Texto fornecido>
# # #

Jango foi destituído pelo golpe de 1964, que deu início de uma ditadura militar que durou 21 anos.
Starling aponta que a última vez em que houve um confronto semelhante entre as Forças Armadas e o Executivo foi em 1977.
O general Sylvio Frota, então ministro do Exército, foi demitido pelo general Ernesto Geisel depois de tentar se insurgir contra o presidente e a abertura do regime militar promovida por ele.
Mas, neste caso, tratou-se de uma crise entre os próprios militares, que governavam o Brasil.
Starling diz que, diante da história do país, pode ser inevitável pensar que o passado está se repetindo. Já houve ao menos 15 tentativas de intervenção militar, nas contas da historiadora.
Duas delas bem sucedidas: em 1937, com o golpe que deu início ao Estado Novo, e em 1964. "O que vemos agora também é uma crise militar e uma situação de crise política incontrolável", diz a historiadora.
As demissões do comando das Forças Armadas
A crise entre o Planalto e as Forças Armadas foi escancarada pelo pedido de demissão do general Fernando Azevedo, que comunicou sua saída na segunda-feira (29/3), sem explicar o motivo.
Azevedo é visto como um militar da ala mais moderada. A BBC News Brasil apurou que Bolsonaro pediu sua saída do cargo por estar insatisfeito com a falta de apoio das Forças Armadas a bandeiras do governo.

# # #

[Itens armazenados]

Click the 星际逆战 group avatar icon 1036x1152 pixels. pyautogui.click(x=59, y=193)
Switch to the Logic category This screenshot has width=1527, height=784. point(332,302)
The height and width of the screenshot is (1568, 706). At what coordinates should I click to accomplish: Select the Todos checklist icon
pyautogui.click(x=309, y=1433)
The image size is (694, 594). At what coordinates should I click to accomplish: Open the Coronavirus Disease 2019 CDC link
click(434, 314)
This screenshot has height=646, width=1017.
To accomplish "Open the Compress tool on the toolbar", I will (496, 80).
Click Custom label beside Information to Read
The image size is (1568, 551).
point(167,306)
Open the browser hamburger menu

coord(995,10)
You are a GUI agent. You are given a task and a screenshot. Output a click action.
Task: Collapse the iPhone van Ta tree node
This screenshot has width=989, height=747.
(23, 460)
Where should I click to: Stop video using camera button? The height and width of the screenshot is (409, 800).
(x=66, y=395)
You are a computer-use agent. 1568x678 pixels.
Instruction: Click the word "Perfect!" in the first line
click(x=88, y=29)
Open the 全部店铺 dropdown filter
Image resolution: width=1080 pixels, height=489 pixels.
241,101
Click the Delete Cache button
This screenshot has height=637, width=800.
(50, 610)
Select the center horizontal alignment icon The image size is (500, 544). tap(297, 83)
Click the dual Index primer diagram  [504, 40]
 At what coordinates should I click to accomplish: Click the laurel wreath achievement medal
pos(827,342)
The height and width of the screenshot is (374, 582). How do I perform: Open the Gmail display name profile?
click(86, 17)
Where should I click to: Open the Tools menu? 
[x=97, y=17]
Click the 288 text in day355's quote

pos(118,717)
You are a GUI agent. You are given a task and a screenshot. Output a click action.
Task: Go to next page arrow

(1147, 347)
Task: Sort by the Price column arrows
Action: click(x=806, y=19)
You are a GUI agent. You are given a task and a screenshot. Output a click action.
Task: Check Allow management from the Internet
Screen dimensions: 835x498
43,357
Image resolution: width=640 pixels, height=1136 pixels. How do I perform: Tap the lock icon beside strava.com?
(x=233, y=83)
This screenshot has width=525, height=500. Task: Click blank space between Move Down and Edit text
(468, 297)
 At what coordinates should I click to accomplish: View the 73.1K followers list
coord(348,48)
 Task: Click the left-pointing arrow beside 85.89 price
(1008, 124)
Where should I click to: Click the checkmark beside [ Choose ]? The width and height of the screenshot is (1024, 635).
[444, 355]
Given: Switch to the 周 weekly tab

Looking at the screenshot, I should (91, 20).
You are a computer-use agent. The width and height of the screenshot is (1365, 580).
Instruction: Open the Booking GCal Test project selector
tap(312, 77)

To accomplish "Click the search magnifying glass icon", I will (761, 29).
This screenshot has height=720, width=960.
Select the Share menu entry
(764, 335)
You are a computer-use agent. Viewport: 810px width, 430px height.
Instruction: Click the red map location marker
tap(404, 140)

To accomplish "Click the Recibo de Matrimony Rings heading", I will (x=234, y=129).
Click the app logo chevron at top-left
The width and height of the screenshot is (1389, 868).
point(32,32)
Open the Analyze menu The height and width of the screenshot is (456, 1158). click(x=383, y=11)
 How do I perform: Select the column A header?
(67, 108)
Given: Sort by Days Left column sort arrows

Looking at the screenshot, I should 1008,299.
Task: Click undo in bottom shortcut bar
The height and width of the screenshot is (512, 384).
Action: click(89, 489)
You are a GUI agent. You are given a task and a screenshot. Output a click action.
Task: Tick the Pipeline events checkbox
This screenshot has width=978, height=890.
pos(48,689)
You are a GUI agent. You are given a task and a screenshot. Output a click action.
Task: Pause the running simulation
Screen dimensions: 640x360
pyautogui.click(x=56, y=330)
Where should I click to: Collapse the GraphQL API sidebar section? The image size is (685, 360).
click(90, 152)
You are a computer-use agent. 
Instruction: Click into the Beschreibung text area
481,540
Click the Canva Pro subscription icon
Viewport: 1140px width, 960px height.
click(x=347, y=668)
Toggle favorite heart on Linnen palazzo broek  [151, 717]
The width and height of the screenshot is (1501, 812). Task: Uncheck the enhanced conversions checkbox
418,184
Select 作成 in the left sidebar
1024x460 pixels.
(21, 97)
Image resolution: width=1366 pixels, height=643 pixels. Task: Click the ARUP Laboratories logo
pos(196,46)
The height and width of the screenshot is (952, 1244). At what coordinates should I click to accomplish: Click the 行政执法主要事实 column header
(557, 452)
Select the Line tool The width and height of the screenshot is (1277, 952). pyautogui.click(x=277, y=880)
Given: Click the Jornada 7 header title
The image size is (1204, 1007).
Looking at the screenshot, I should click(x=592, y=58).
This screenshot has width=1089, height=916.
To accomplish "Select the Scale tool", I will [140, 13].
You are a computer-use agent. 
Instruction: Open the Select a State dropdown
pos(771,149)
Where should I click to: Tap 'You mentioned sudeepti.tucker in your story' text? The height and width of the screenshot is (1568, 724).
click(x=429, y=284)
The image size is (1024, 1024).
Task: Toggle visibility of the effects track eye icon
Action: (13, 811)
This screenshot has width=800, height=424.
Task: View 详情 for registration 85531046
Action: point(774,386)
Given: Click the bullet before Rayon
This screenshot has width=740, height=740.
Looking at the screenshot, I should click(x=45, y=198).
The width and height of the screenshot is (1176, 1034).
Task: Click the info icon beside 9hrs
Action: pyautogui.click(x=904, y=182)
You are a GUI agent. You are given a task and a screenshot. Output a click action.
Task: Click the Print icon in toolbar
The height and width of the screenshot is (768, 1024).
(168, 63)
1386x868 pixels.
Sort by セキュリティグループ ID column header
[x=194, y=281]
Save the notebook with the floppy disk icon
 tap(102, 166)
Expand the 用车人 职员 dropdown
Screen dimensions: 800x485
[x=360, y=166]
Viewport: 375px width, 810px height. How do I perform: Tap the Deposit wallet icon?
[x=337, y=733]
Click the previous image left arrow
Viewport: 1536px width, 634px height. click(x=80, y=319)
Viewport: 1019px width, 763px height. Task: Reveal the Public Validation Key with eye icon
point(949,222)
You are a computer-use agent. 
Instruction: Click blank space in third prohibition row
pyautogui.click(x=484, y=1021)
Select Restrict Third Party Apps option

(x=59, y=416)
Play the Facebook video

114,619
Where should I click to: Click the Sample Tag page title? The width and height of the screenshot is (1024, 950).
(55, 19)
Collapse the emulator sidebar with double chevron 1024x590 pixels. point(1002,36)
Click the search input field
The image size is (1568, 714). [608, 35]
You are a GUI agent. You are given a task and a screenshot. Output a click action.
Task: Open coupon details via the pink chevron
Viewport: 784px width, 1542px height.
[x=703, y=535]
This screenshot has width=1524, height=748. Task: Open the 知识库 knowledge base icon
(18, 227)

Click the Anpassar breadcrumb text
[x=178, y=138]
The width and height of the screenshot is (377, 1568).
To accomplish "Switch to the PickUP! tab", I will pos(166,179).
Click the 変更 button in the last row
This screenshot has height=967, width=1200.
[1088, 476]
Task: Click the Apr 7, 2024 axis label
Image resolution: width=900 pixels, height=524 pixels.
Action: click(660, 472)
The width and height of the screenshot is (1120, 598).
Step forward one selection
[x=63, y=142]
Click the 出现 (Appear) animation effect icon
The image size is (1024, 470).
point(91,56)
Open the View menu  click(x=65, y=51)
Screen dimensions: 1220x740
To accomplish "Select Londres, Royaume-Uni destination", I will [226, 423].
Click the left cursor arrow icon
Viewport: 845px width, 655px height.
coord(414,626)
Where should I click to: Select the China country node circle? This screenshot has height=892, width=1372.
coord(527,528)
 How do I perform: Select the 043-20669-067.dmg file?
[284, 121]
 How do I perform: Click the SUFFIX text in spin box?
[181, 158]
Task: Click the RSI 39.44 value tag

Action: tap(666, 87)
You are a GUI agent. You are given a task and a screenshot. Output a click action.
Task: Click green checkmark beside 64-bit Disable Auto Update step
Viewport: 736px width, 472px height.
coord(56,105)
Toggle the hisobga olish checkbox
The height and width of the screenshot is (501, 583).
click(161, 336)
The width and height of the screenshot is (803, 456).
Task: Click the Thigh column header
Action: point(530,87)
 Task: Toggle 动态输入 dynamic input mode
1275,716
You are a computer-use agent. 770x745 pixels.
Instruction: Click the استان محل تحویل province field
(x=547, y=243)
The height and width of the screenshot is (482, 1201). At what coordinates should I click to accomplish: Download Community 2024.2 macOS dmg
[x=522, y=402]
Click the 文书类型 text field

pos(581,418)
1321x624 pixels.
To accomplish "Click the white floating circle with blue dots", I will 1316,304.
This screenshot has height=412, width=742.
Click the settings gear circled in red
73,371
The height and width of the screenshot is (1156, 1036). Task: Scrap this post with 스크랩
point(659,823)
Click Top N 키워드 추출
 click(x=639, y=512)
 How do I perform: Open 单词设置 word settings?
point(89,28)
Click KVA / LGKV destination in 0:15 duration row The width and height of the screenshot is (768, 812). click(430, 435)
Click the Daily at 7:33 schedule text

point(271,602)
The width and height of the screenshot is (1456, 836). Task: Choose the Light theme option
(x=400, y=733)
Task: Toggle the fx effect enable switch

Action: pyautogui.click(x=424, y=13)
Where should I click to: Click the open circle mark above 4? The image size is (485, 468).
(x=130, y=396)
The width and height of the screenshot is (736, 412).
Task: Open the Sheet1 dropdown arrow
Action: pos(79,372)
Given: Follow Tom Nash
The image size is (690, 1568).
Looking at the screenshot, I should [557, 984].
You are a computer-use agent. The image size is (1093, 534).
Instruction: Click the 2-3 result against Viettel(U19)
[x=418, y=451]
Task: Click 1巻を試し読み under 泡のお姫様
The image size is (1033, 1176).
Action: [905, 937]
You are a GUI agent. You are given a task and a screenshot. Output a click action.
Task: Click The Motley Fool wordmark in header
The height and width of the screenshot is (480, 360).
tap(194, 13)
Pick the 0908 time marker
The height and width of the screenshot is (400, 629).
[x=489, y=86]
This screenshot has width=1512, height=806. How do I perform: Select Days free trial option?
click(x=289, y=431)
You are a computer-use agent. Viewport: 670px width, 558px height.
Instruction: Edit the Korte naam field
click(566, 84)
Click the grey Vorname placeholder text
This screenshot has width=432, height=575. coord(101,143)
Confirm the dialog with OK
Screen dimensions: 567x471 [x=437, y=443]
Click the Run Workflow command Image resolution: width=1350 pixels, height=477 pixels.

# # #

Tarefa proposta> No texto sobre a crise entre o Planalto e as Forças Armadas, quais pessoas aparecem com a patente de general? Liste todas pelo nome.

Resposta do exercício>
- Sylvio Frota
- Ernesto Geisel
- Fernando Azevedo